### [RINCIAN TUGAS]
Dalam kutipan tentang sejarah gerakan wanita Indonesia, apa kepanjangan dari GERWANI?

### [KUTIPAN BACAAN]
= = = = = = =

Friday, February 18, 2011

Menyongsong Hari Wanita Internasional "8 Maret"

Kolom IBRAHIM ISA
Jum'at, 18 Februari 2011
--------------------------------

Menyongsong Hari Wanita Internasional
“8 Maret”– Dan “GERWANI” <<>>

* * *

Menjelang Hari Wanita Internasional “8 Maret” yad, baik kiranya menjenguk ke sejarah gerakan wanita Indonesia sejak berdirinya Republik Indonesia. Sejarah gerakan wanita Indonesia adalah suatu proses panjang yang perlu diketahui oleh bangsa kita, generasi muda, khususnya para aktivis yang terlibat dalam gerakan emansipasi kaum wanita Indonesia dewasa ini.

Tulisan ini bermaksud memfokuskan perhatian pembaca pada salah satu (dari) gerakan wanita Indonesia. Yaitu yang diorganisasi oleh GERWANI, Gerakan Wanita Indonesia.

Rezim Orde Baru Presiden Suharto, naik panggung kekuasaan, dengan menggunakan cara “kup merangkak” terhadap Presiden Sukarno. Suharto menggulingkan Presiden Sukarno, setelah menuduh keterlibatan Presiden Sukarno dengan 'G30S' (bahkan diinsinuasikan Presiden Sukarno adalah 'dalang' sesungguhnya di belakang 'G30S', bersama PKI.) Menonjol ialah manuver politik Jendral Suharto itu dimulai melalui a.l suatu kampanye bohong dan fitnahan keji, lewat media yang sangat efektif, dengan sasaran PKI dan Gerwani.

= = = = = = =

(Catatan dari set data penunjukan)
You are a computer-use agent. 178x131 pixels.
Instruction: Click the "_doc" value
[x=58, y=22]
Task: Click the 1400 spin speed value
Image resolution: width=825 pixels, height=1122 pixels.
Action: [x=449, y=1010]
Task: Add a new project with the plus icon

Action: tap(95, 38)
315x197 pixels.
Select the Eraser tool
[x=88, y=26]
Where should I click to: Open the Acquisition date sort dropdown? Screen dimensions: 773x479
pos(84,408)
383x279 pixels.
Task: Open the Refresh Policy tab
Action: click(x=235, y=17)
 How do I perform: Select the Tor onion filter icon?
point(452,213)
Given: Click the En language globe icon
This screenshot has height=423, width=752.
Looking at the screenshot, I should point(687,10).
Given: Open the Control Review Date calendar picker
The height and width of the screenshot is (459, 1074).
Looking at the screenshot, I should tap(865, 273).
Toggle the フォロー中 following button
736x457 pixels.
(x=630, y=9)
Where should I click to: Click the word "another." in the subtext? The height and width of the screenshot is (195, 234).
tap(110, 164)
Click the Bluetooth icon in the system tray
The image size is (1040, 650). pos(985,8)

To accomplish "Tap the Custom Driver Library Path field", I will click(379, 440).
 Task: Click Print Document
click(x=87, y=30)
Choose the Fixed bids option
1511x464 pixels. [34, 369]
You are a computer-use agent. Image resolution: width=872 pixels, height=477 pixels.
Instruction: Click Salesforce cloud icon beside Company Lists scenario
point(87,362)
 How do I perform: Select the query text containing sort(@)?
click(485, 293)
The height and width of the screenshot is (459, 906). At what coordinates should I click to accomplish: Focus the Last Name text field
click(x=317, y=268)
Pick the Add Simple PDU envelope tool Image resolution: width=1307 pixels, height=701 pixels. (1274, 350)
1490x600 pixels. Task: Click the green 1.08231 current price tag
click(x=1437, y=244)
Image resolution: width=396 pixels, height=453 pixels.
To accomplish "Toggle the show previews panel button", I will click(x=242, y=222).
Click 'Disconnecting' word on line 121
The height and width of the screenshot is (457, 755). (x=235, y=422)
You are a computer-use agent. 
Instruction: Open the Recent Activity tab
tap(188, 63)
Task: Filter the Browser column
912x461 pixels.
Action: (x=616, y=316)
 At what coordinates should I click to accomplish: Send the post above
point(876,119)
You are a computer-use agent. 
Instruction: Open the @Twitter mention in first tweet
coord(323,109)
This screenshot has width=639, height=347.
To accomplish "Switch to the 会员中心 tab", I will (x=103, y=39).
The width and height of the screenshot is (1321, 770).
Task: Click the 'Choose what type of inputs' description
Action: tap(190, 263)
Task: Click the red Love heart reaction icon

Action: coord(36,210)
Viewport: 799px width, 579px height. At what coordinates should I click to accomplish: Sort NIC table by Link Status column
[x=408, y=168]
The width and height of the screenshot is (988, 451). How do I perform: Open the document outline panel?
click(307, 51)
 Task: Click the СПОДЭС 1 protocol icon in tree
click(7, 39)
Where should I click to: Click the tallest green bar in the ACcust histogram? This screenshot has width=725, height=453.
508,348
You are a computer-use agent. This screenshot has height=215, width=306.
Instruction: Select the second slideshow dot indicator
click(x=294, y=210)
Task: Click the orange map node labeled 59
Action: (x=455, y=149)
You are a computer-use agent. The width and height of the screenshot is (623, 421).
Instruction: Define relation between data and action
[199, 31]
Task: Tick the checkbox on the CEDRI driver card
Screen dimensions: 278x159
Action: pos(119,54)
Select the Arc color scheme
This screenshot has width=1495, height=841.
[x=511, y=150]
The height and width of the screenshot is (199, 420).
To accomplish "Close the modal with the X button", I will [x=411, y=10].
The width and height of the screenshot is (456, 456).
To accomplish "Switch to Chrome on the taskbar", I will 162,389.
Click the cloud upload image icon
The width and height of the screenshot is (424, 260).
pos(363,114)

= = = = = = =

### [JAWABAN]
Gerakan Wanita Indonesia.